### How to complete this task
For each entry in the listing, produce an exact copy.

### Provided data

==*==

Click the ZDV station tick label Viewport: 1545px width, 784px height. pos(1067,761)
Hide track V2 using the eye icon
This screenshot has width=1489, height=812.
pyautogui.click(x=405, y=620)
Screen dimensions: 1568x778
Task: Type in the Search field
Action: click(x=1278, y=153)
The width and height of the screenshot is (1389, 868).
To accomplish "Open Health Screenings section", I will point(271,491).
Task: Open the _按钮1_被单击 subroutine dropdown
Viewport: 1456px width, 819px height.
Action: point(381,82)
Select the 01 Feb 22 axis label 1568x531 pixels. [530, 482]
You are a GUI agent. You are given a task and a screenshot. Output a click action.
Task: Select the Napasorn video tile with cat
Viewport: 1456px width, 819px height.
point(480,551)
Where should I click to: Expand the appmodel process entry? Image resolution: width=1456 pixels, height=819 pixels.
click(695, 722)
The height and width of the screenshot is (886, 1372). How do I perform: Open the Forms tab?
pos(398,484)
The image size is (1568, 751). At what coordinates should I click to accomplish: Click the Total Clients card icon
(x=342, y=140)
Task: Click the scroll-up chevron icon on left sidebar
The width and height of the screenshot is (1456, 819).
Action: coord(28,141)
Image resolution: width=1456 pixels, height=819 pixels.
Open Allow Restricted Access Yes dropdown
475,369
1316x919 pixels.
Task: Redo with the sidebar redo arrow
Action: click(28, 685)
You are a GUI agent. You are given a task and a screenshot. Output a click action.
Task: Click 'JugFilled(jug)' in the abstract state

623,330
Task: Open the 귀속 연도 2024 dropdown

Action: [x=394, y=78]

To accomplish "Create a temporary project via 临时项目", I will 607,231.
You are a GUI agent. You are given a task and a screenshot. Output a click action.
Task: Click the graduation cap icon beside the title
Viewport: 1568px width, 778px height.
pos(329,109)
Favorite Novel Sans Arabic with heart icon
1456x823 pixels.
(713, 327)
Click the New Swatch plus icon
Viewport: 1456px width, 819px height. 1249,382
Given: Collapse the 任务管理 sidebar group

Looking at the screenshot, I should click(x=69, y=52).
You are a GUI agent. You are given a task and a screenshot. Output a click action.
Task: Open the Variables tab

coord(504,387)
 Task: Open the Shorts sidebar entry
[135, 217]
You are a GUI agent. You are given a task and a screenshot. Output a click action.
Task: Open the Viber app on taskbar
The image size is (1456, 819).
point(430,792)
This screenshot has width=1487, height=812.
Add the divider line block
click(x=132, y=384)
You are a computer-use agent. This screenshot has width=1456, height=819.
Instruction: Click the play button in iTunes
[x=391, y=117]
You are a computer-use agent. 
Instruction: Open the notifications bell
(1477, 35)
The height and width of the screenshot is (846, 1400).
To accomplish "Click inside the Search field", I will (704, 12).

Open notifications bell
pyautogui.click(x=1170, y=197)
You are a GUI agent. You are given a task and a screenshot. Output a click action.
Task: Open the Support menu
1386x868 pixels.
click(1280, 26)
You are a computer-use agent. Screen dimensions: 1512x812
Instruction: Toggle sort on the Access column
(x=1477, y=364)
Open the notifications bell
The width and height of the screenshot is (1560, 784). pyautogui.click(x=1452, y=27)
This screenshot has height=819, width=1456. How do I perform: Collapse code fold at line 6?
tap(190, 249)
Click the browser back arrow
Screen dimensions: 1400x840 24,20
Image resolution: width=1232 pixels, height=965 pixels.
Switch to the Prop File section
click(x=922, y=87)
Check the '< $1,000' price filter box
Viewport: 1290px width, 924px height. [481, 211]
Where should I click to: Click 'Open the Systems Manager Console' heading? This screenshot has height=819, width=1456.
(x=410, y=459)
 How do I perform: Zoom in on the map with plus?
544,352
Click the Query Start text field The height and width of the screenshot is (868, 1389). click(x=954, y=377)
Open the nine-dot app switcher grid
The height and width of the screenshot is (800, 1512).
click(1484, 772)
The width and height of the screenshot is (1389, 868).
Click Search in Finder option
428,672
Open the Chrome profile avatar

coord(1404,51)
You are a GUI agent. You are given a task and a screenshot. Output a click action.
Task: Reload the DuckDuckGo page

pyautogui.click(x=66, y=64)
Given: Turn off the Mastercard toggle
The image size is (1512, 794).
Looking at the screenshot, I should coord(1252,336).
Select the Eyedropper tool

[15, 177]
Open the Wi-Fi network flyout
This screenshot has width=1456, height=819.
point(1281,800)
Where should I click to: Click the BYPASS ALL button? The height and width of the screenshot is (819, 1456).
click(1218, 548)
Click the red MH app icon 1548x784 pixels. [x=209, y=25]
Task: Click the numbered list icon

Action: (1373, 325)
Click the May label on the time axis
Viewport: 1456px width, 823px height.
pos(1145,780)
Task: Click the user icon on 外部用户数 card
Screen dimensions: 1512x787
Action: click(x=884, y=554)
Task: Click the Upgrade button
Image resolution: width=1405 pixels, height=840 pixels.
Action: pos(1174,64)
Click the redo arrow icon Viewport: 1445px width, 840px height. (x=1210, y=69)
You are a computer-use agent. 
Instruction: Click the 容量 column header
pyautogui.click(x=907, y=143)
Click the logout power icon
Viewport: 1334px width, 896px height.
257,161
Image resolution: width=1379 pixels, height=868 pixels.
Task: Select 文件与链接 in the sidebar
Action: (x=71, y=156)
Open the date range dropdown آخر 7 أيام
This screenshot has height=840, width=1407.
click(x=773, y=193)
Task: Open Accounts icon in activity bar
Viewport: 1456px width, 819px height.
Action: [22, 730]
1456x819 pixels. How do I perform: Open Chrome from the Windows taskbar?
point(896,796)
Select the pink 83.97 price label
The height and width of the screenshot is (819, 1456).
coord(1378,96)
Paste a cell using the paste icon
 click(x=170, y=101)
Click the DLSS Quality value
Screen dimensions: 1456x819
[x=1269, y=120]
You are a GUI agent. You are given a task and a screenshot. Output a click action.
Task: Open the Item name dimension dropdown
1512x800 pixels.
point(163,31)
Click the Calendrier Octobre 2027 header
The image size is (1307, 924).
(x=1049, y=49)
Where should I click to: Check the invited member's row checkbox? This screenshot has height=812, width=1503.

==*==

### Answer to this problem
Click the ZDV station tick label Viewport: 1545px width, 784px height. pos(1067,761)
Hide track V2 using the eye icon
This screenshot has width=1489, height=812.
pyautogui.click(x=405, y=620)
Screen dimensions: 1568x778
Task: Type in the Search field
Action: click(x=1278, y=153)
The width and height of the screenshot is (1389, 868).
To accomplish "Open Health Screenings section", I will point(271,491).
Task: Open the _按钮1_被单击 subroutine dropdown
Viewport: 1456px width, 819px height.
Action: point(381,82)
Select the 01 Feb 22 axis label 1568x531 pixels. [530, 482]
You are a GUI agent. You are given a task and a screenshot. Output a click action.
Task: Select the Napasorn video tile with cat
Viewport: 1456px width, 819px height.
point(480,551)
Where should I click to: Expand the appmodel process entry? Image resolution: width=1456 pixels, height=819 pixels.
click(695, 722)
The height and width of the screenshot is (886, 1372). How do I perform: Open the Forms tab?
pos(398,484)
The image size is (1568, 751). At what coordinates should I click to accomplish: Click the Total Clients card icon
(x=342, y=140)
Task: Click the scroll-up chevron icon on left sidebar
The width and height of the screenshot is (1456, 819).
Action: coord(28,141)
Image resolution: width=1456 pixels, height=819 pixels.
Open Allow Restricted Access Yes dropdown
475,369
1316x919 pixels.
Task: Redo with the sidebar redo arrow
Action: click(28, 685)
You are a GUI agent. You are given a task and a screenshot. Output a click action.
Task: Click 'JugFilled(jug)' in the abstract state

623,330
Task: Open the 귀속 연도 2024 dropdown

Action: [x=394, y=78]

To accomplish "Create a temporary project via 临时项目", I will 607,231.
You are a GUI agent. You are given a task and a screenshot. Output a click action.
Task: Click the graduation cap icon beside the title
Viewport: 1568px width, 778px height.
pos(329,109)
Favorite Novel Sans Arabic with heart icon
1456x823 pixels.
(713, 327)
Click the New Swatch plus icon
Viewport: 1456px width, 819px height. 1249,382
Given: Collapse the 任务管理 sidebar group

Looking at the screenshot, I should click(x=69, y=52).
You are a GUI agent. You are given a task and a screenshot. Output a click action.
Task: Open the Variables tab

coord(504,387)
 Task: Open the Shorts sidebar entry
[135, 217]
You are a GUI agent. You are given a task and a screenshot. Output a click action.
Task: Open the Viber app on taskbar
The image size is (1456, 819).
point(430,792)
This screenshot has width=1487, height=812.
Add the divider line block
click(x=132, y=384)
You are a computer-use agent. This screenshot has width=1456, height=819.
Instruction: Click the play button in iTunes
[x=391, y=117]
You are a computer-use agent. 
Instruction: Open the notifications bell
(1477, 35)
The height and width of the screenshot is (846, 1400).
To accomplish "Click inside the Search field", I will (704, 12).

Open notifications bell
pyautogui.click(x=1170, y=197)
You are a GUI agent. You are given a task and a screenshot. Output a click action.
Task: Open the Support menu
1386x868 pixels.
click(1280, 26)
You are a computer-use agent. Screen dimensions: 1512x812
Instruction: Toggle sort on the Access column
(x=1477, y=364)
Open the notifications bell
The width and height of the screenshot is (1560, 784). pyautogui.click(x=1452, y=27)
This screenshot has height=819, width=1456. How do I perform: Collapse code fold at line 6?
tap(190, 249)
Click the browser back arrow
Screen dimensions: 1400x840 24,20
Image resolution: width=1232 pixels, height=965 pixels.
Switch to the Prop File section
click(x=922, y=87)
Check the '< $1,000' price filter box
Viewport: 1290px width, 924px height. [481, 211]
Where should I click to: Click 'Open the Systems Manager Console' heading? This screenshot has height=819, width=1456.
(x=410, y=459)
 How do I perform: Zoom in on the map with plus?
544,352
Click the Query Start text field The height and width of the screenshot is (868, 1389). click(x=954, y=377)
Open the nine-dot app switcher grid
The height and width of the screenshot is (800, 1512).
click(1484, 772)
The width and height of the screenshot is (1389, 868).
Click Search in Finder option
428,672
Open the Chrome profile avatar

coord(1404,51)
You are a GUI agent. You are given a task and a screenshot. Output a click action.
Task: Reload the DuckDuckGo page

pyautogui.click(x=66, y=64)
Given: Turn off the Mastercard toggle
The image size is (1512, 794).
Looking at the screenshot, I should coord(1252,336).
Select the Eyedropper tool

[15, 177]
Open the Wi-Fi network flyout
This screenshot has width=1456, height=819.
point(1281,800)
Where should I click to: Click the BYPASS ALL button? The height and width of the screenshot is (819, 1456).
click(1218, 548)
Click the red MH app icon 1548x784 pixels. [x=209, y=25]
Task: Click the numbered list icon

Action: (1373, 325)
Click the May label on the time axis
Viewport: 1456px width, 823px height.
pos(1145,780)
Task: Click the user icon on 外部用户数 card
Screen dimensions: 1512x787
Action: click(x=884, y=554)
Task: Click the Upgrade button
Image resolution: width=1405 pixels, height=840 pixels.
Action: pos(1174,64)
Click the redo arrow icon Viewport: 1445px width, 840px height. (x=1210, y=69)
You are a computer-use agent. 
Instruction: Click the 容量 column header
pyautogui.click(x=907, y=143)
Click the logout power icon
Viewport: 1334px width, 896px height.
257,161
Image resolution: width=1379 pixels, height=868 pixels.
Task: Select 文件与链接 in the sidebar
Action: (x=71, y=156)
Open the date range dropdown آخر 7 أيام
This screenshot has height=840, width=1407.
click(x=773, y=193)
Task: Open Accounts icon in activity bar
Viewport: 1456px width, 819px height.
Action: [22, 730]
1456x819 pixels. How do I perform: Open Chrome from the Windows taskbar?
point(896,796)
Select the pink 83.97 price label
The height and width of the screenshot is (819, 1456).
coord(1378,96)
Paste a cell using the paste icon
 click(x=170, y=101)
Click the DLSS Quality value
Screen dimensions: 1456x819
[x=1269, y=120]
You are a GUI agent. You are given a task and a screenshot. Output a click action.
Task: Open the Item name dimension dropdown
1512x800 pixels.
point(163,31)
Click the Calendrier Octobre 2027 header
The image size is (1307, 924).
(x=1049, y=49)
Where should I click to: Check the invited member's row checkbox? This screenshot has height=812, width=1503.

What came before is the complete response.